A sequence begins 2, 5, 7, 12, 19, … Each term (after the first two terms) is equal to the sum of the two previous terms. How many of the following statements are true?
I. The 20th term is divisible by 2 II. The 40th term is divisible by 2 III. The 40th term is divisible by 3 IV. The 60th term is divisible by 3
How do we do this? Are there specific properties that we need to know?
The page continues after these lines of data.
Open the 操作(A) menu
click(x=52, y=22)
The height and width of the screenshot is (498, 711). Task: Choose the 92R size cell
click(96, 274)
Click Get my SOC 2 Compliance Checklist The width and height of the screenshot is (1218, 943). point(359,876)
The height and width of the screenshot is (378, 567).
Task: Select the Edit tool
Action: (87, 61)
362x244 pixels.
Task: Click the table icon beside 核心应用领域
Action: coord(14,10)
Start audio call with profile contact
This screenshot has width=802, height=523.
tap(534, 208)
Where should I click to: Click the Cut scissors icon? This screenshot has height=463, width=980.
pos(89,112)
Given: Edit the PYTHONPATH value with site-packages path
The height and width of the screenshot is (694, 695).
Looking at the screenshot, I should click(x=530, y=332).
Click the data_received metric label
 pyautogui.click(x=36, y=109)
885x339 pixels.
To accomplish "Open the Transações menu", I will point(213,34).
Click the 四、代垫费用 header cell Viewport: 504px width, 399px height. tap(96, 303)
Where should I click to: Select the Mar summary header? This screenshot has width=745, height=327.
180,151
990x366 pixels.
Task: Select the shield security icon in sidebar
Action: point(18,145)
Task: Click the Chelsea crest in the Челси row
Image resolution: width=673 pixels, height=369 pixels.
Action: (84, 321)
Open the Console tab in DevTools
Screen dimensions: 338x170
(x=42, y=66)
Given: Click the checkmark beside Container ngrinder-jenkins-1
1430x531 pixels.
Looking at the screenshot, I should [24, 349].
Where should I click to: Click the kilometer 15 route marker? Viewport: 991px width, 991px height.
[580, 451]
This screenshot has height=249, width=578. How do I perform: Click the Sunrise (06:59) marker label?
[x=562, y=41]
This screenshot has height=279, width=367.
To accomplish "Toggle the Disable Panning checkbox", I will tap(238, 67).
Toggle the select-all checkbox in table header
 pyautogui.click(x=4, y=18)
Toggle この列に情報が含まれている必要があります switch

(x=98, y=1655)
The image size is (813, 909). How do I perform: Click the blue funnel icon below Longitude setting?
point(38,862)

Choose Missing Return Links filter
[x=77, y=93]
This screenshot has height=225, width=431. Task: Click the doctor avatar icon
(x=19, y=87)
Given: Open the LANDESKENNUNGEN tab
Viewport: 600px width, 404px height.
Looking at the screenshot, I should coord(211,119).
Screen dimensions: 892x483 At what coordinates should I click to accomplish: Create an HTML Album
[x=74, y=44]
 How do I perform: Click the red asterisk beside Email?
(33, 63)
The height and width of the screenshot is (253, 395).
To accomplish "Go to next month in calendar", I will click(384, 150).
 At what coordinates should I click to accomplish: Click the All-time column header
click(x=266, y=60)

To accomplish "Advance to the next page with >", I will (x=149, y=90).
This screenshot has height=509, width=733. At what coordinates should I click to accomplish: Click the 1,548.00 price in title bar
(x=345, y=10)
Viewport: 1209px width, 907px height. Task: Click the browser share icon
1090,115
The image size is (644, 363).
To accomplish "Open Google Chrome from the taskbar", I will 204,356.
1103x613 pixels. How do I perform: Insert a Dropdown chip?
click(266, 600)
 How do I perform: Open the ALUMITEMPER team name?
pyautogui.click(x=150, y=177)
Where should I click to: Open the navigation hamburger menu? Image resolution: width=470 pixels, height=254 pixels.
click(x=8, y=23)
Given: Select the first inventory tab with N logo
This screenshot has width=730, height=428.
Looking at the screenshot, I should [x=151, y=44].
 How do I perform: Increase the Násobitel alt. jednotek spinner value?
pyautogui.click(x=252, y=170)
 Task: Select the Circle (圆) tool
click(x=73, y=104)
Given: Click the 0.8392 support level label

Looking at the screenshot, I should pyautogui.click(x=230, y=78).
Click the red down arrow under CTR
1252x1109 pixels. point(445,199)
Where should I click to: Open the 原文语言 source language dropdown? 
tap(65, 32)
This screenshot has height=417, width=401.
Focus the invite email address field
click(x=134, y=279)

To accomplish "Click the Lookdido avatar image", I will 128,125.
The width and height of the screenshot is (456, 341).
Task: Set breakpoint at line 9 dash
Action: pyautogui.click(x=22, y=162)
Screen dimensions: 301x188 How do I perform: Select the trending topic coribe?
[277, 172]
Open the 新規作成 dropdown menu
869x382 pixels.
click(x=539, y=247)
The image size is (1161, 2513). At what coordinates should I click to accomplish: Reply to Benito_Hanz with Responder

Let's work modulo 2 and 3. 2 first.
The first term is 0 mod 2. The next is 1 mod 2. If we continue this pattern, we have:
0, 1, 1, 0, 1, 1, ...
This is easy to prove. Anyway, this makes the 20th term 1 mod 2 and the 40th term 0 mod 2, so I is false and II is true.
Now, modulo 3 we have:
2, 2, 1, 0, 1, 1, 2, 0, 2, 2, ...
This repeats with the sequence 22101120. So the 40th term is 0 mod 3, and the 60th term is also 0 mod 3. So statements III and IV are also true. The answer is 3.
A couple of hints for the first two:
For the last two, look for a pattern for the terms modulo $3$.
I assume the first term (not the zero-th term) is considered to be $2$.
Consider the sequence modulo $2$. It will be
$$0,1,1,0,1,1,0,1,1,\cdots$$ So the $3n+1$-st term is divisible by $2$. Thus statement I is false, but II is true.
Consider the sequence modulo $3$. It will be
$$2,2,1,0,1,1,2,0,2,2,1,0,1,1,2,0,\cdots$$ so terms $8k+4$ and $8k$ will be divisible by $3$. Thus statement III is true, and IV is also true.